**PROMPT:**
Your copy should repeat the data that follows exactly and contain no image.

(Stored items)
*** Begin section ***
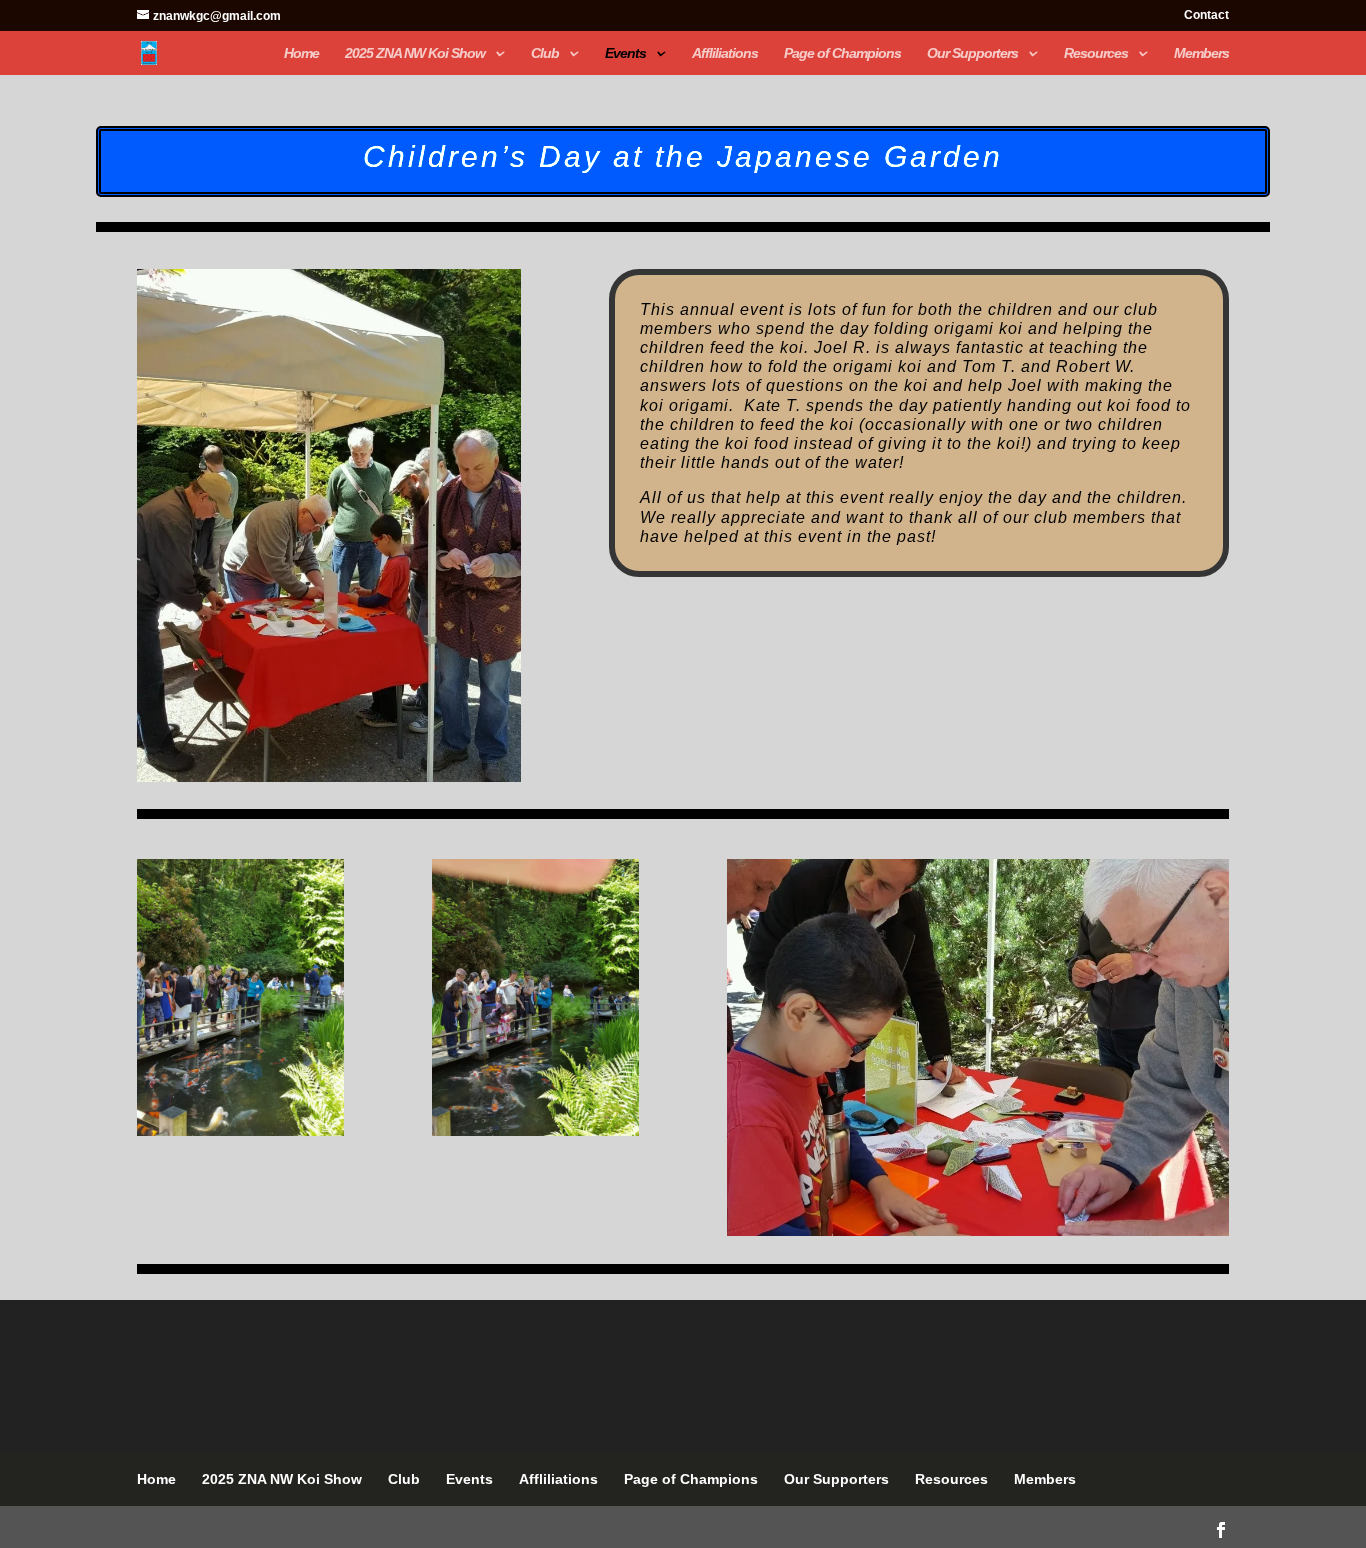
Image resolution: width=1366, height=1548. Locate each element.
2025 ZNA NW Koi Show (415, 53)
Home (301, 53)
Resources (1096, 53)
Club (545, 53)
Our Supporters (972, 53)
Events (625, 53)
*** End section ***
**EXERCISE OUTPUT:**
Image resolution: width=1366, height=1548. Locate each element.
2025 ZNA NW Koi Show (415, 53)
Home (301, 53)
Resources (1096, 53)
Club (545, 53)
Our Supporters (972, 53)
Events (625, 53)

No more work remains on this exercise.